The publishing houses are determined to continue their work, which they view as part of the ideological and political struggle, very much like their forerunners. Gavrilov’s publishing house intends to try not only to sell, but also to print in Russia their books that do not yet break any laws.
It is strange that if these plans come true, in some symbolic sense these books will still remain tamizdat books, although they will, in fact, be created not “there” but “here.” This was impossible during the Soviet era, and perhaps the word tamizdat should be retired. Books like this might be called “Internetizdat” or perhaps “netamizdat” (not-published there). Or perhaps it would be best to at least separate the eras and refer to current practices as “new tamizdat.”
Perhaps the persistence of the term “tamizdat” is a sign that the essence of the phenomenon has not changed. During a customs search at the Russian border, they won’t examine your coat lining, but they’ll check your electronic devices. In Moscow to buy a banned book you don’t seek out an underground book dealer, you look for one you can purchase online. Publishers don’t use expensive waterproof paper; they just publish books with AI covers.
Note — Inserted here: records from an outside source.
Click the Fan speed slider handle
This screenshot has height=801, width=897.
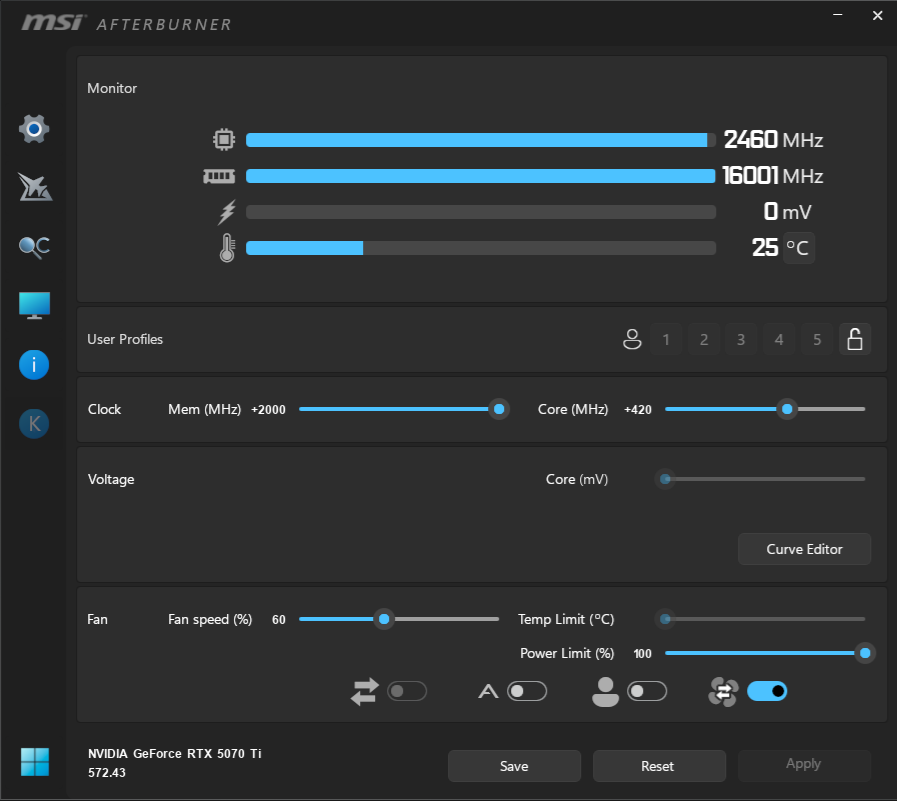pyautogui.click(x=383, y=619)
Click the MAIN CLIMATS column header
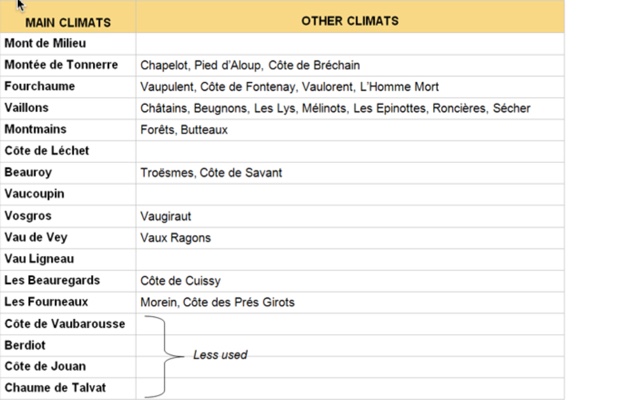This screenshot has height=400, width=620. tap(68, 21)
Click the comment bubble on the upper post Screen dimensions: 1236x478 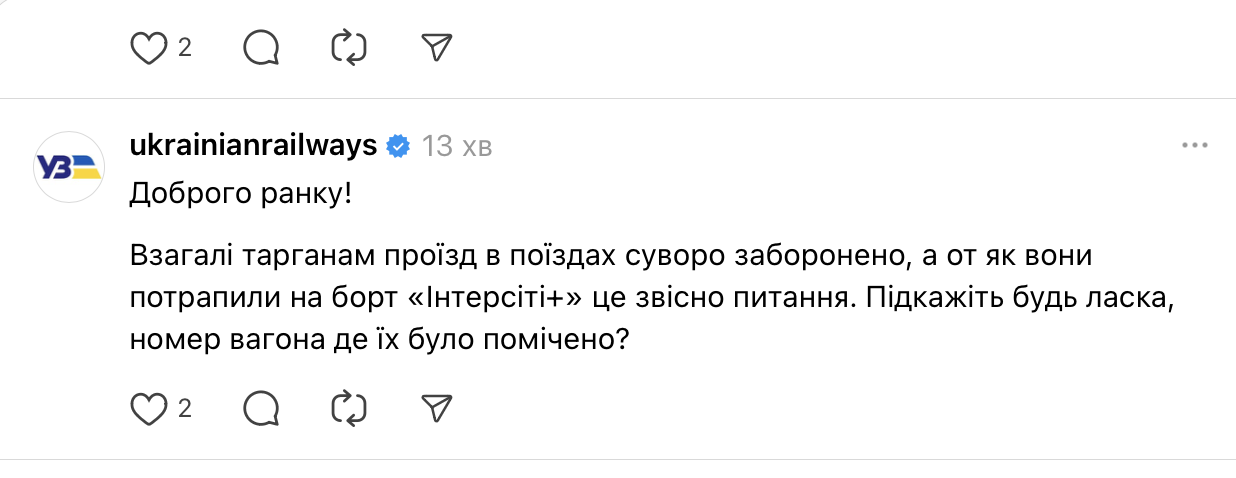coord(261,47)
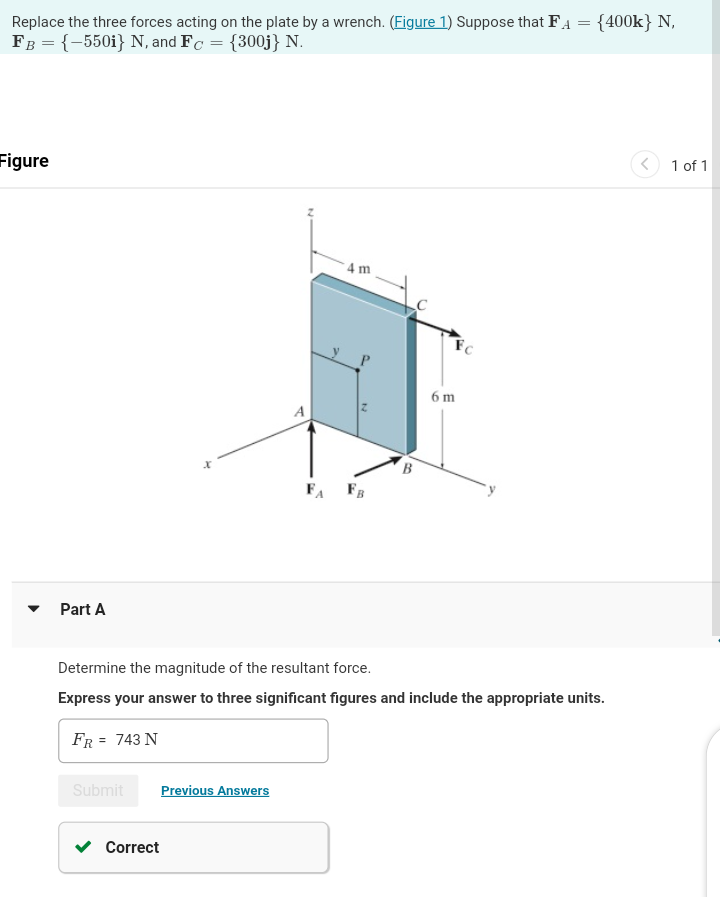Click the Part A disclosure arrow to hide content
Viewport: 720px width, 897px height.
click(x=35, y=609)
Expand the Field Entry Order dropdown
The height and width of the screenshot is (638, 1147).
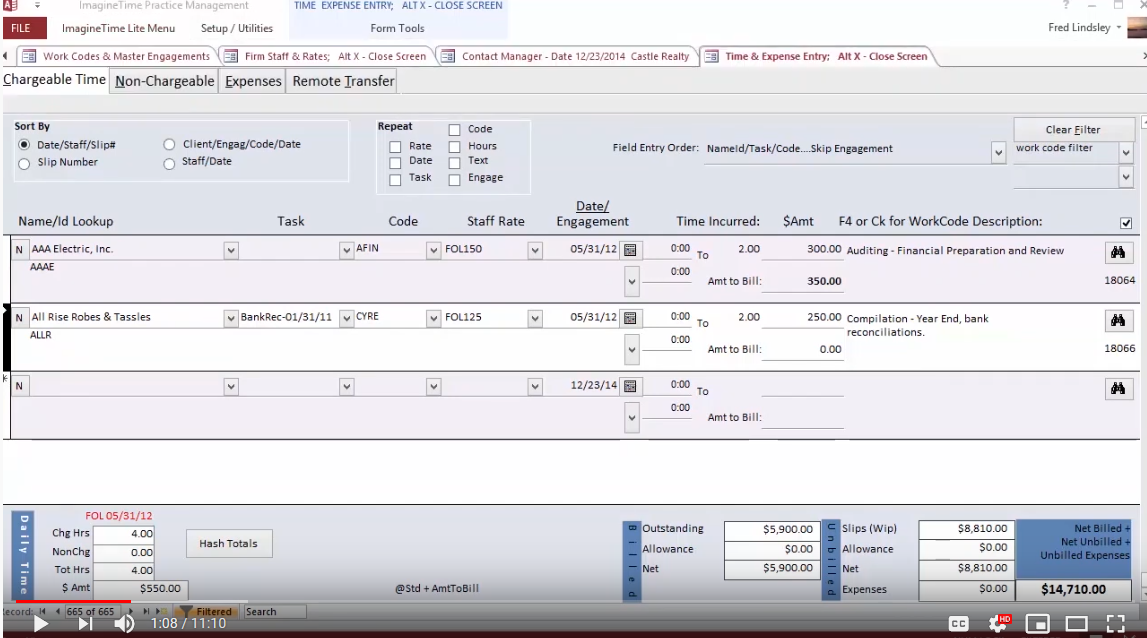(x=998, y=152)
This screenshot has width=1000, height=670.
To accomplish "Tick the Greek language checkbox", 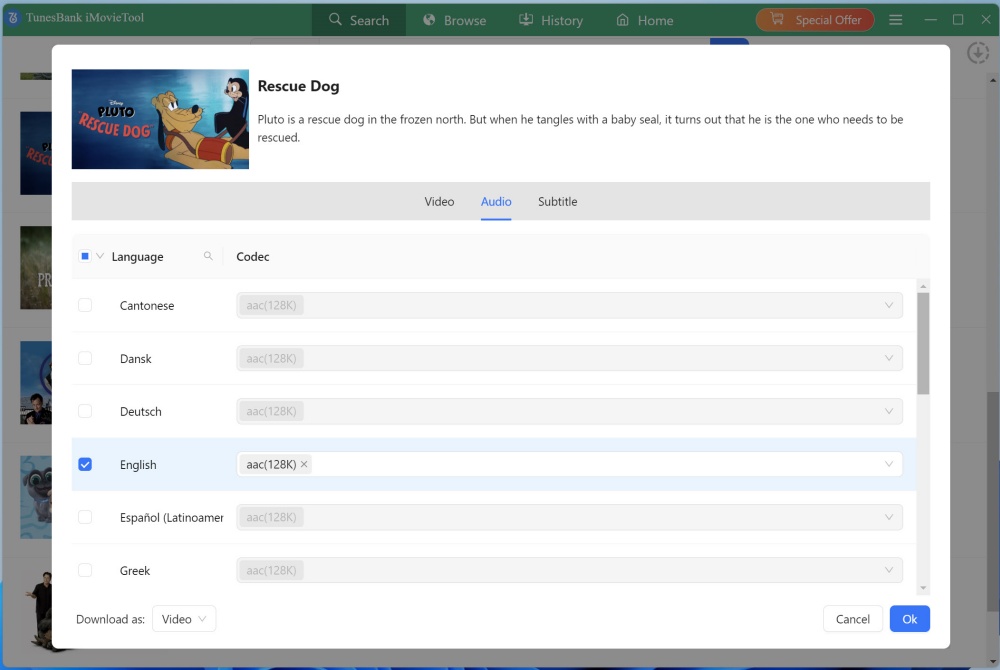I will 85,570.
In the end, none of these differences really matter. There is a feeling that the Soviet era never ended, and that means that the tradition of tamizdat did not end either. “We lived in this illusion of freedom that we had created ourselves,” Lena Kogan said, “In the 90s we thought the old system had collapsed and that we were living in another country. But now it’s clear that this system did not become history. It continues to exist and grind people to dust.”